The International Atomic Energy Agency has released the following update after their official visit two days which has left a permanent contingent of analysis at the plant. Five hours ago the Russian Ministry of Defense announced the disconnection of the NPP from the Ukrainian held territories. This disconnection was apparently in response to an attempted assault on the plant from a company of Ukrainian special forces at the same time as the IAEA visit. The force was reportedly intercepted by Russian aviation assets where helicopters sunk two Ukrainian barges. This has not been confirmed by Ukrainian sources.
The statement from the IAEA is below:
“Ukraine’s Zaporizhzhya Nuclear Power Plant (ZNPP) has once again lost the connection to its last remaining main external power line, but the facility is continuing to supply electricity to the grid through a reserve line, the International Atomic Energy Agency (IAEA) was informed at the site today.
Less than 48 hours after Director General Rafael Mariano Grossi on Thursday established the presence of the IAEA Support and Assistance Mission to Zaporizhzhya (ISAMZ) at the facility in southern Ukraine, the Agency’s experts were told by senior Ukrainian staff that the ZNPP’s fourth operational 750 Kilovolt (kV) power line was down. The three others were lost earlier during the conflict.
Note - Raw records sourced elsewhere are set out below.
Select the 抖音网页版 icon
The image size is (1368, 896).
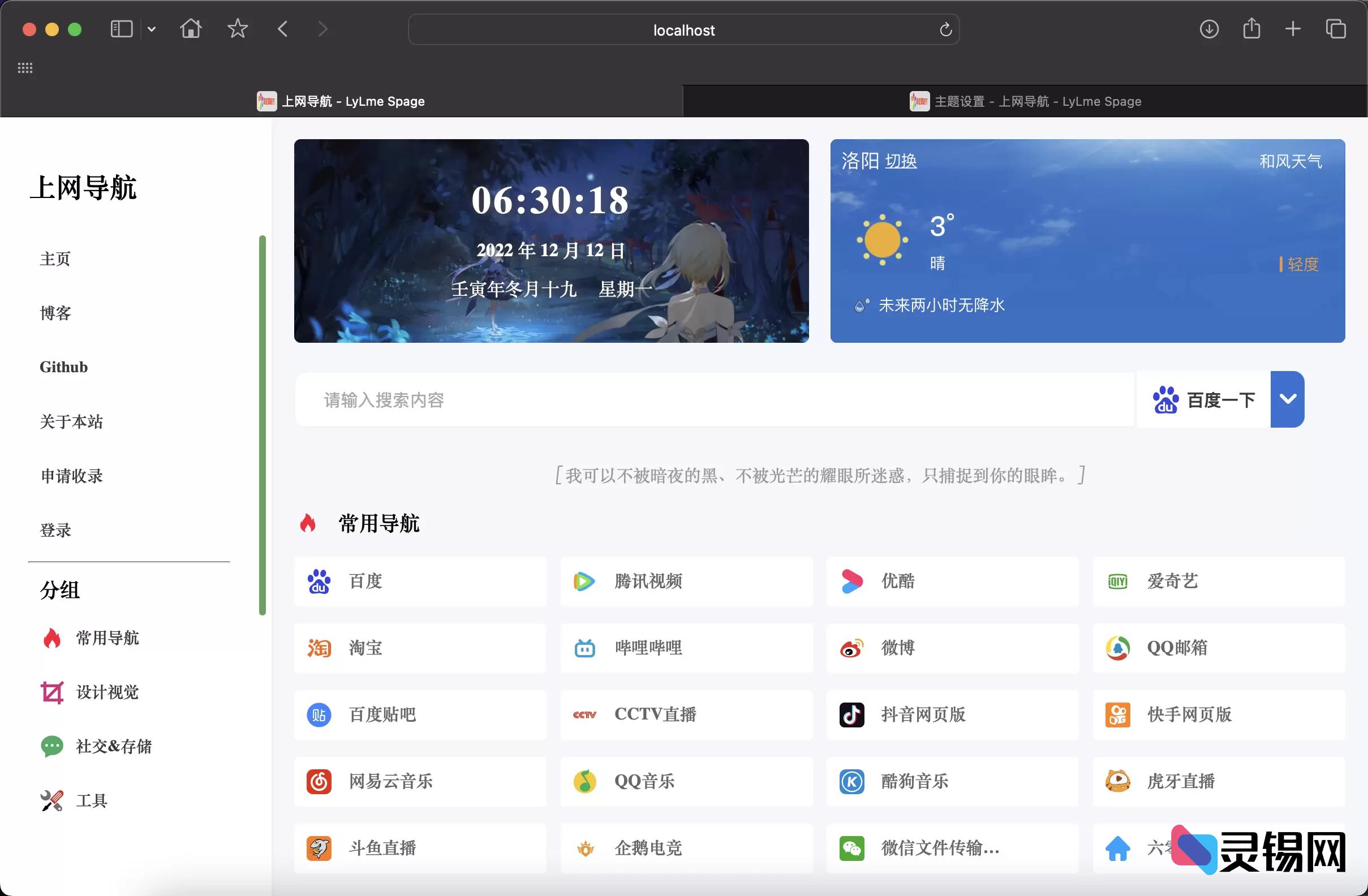pyautogui.click(x=851, y=715)
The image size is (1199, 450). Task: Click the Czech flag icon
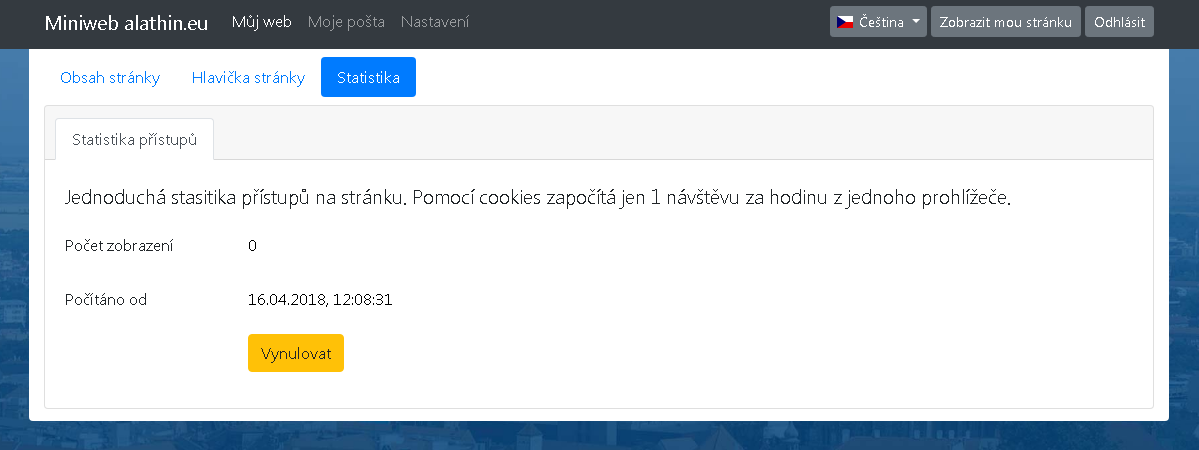pos(845,22)
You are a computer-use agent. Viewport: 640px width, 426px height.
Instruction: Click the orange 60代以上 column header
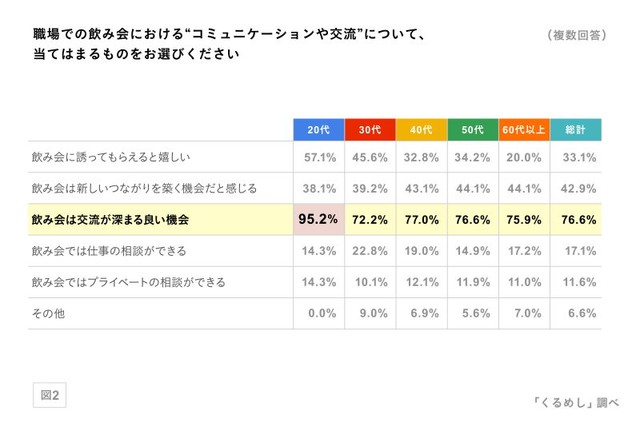(x=524, y=130)
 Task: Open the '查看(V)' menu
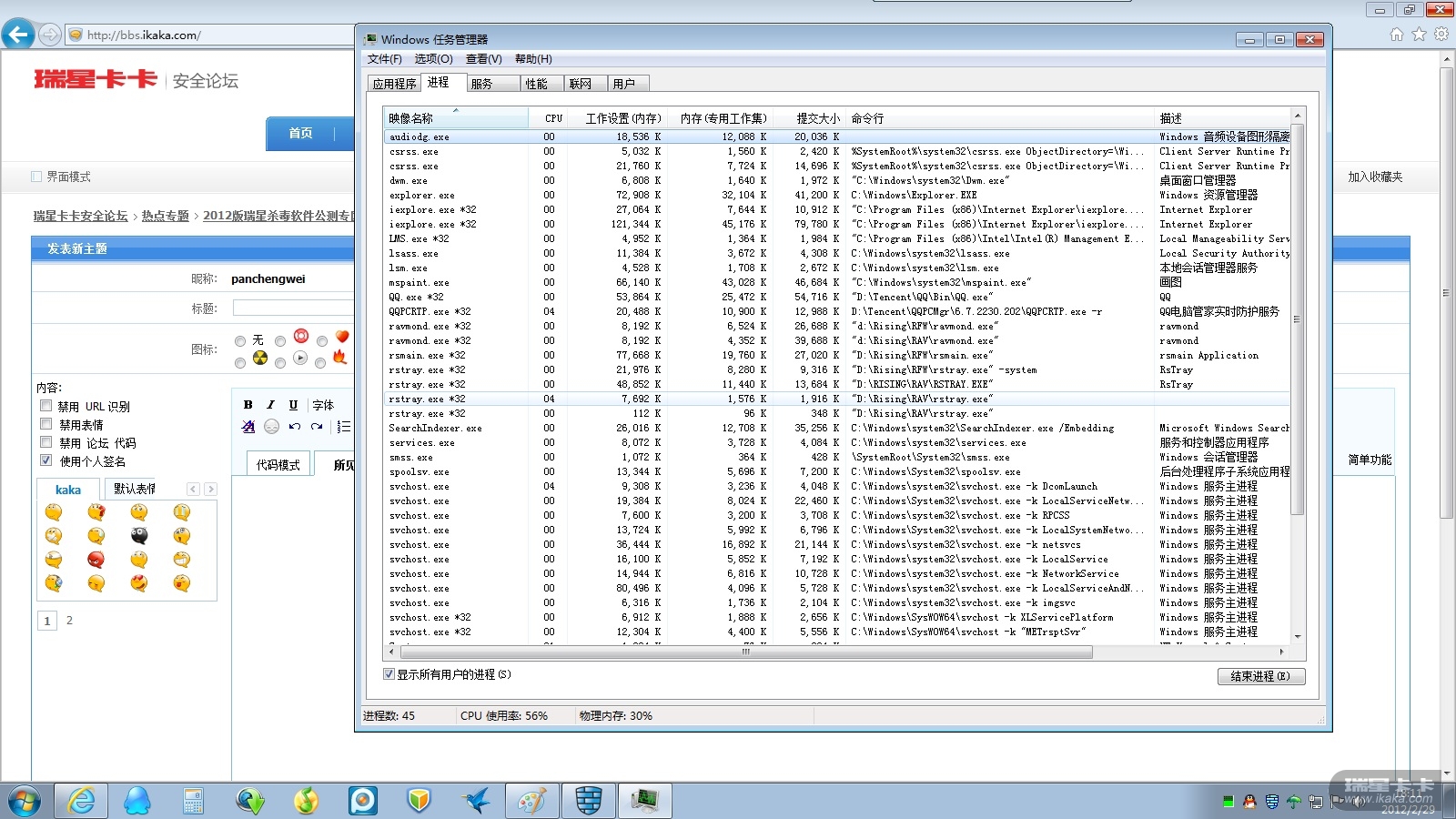(x=483, y=59)
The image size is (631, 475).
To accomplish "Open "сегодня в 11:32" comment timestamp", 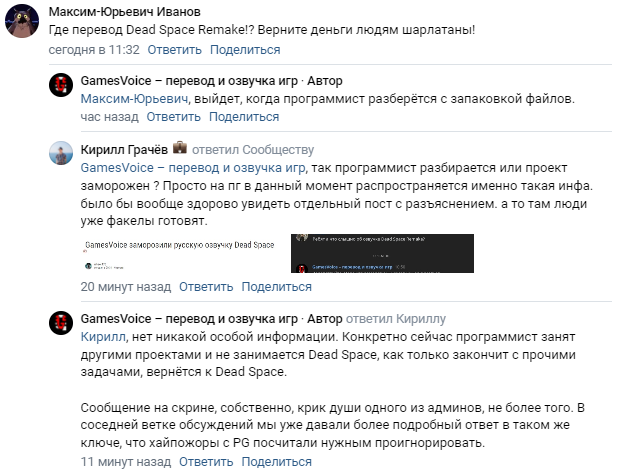I will 94,49.
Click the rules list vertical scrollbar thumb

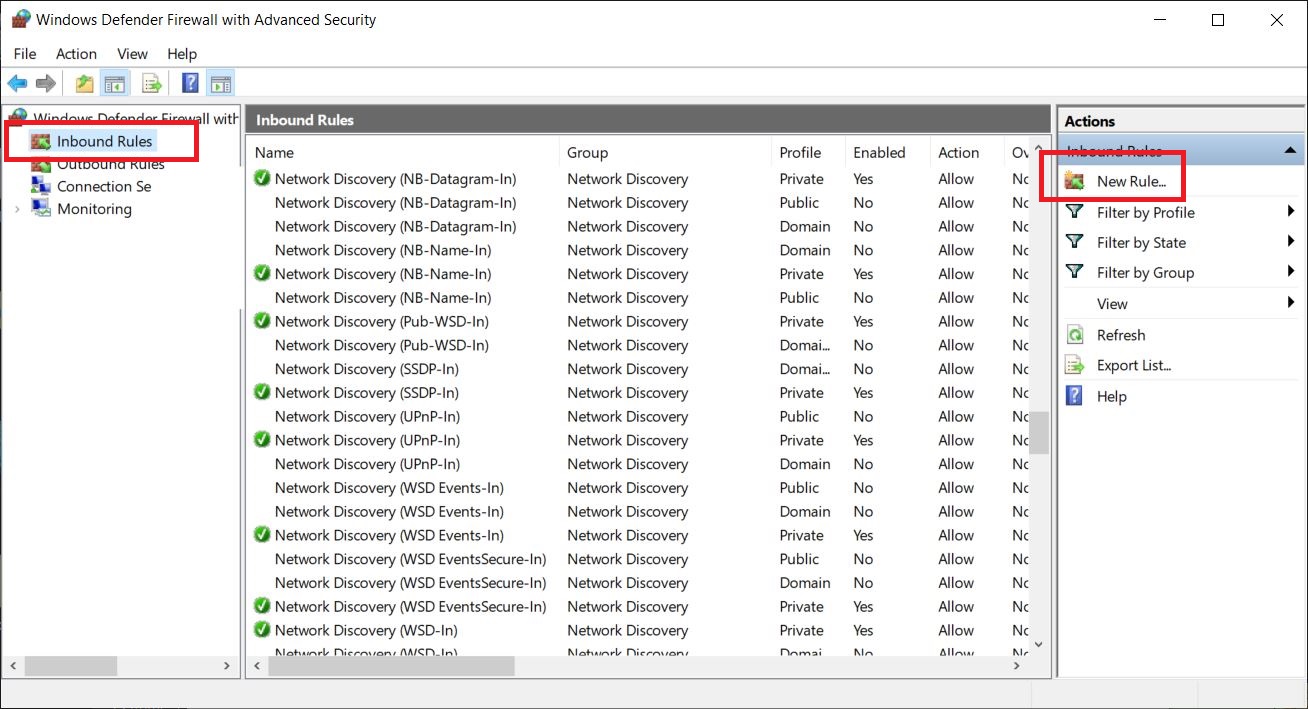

However, the IAEA experts – now present at Europe’s largest nuclear power plant located in the middle of a war zone – also learnt that the 330/750 kV reserve line linking the facility to a nearby thermal power plant was delivering the electricity the ZNPP generates to the external grid. The same reserve line can also provide back-up power to the ZNPP if needed.
In addition, plant management informed the IAEA team that one of the ZNPP’s two operating units was disconnected in the afternoon today due to grid restrictions. The same unit 5 was disconnected also on 1 September – the day of Director General Grossi’s arrival at the site – due to an internal electrical failure but it was reconnected the following day.
One reactor is still operating and producing electricity both for cooling and other essential safety functions at the site and for households, factories and others through the grid. The ZNPP is held by Russian forces since early March, but its Ukrainian staff are continuing to operate the plant.
“Our team on the ground received direct, fast and reliable information about the latest significant development affecting the plant’s external power situation, as well as the operational status of the reactors. We already have a better understanding of the functionality of the reserve power line in connecting the facility to the grid. This is crucial information in assessing the overall situation there,” Director General Grossi said.
“The great value of finally having the IAEA permanently present at the Zaporizhzhya Nuclear Power Plant is already abundantly clear. It is a game changer,” he said, adding that the IAEA remained in close contact with its Ukrainian counterparts and continued to receive valuable updates about the situation from them.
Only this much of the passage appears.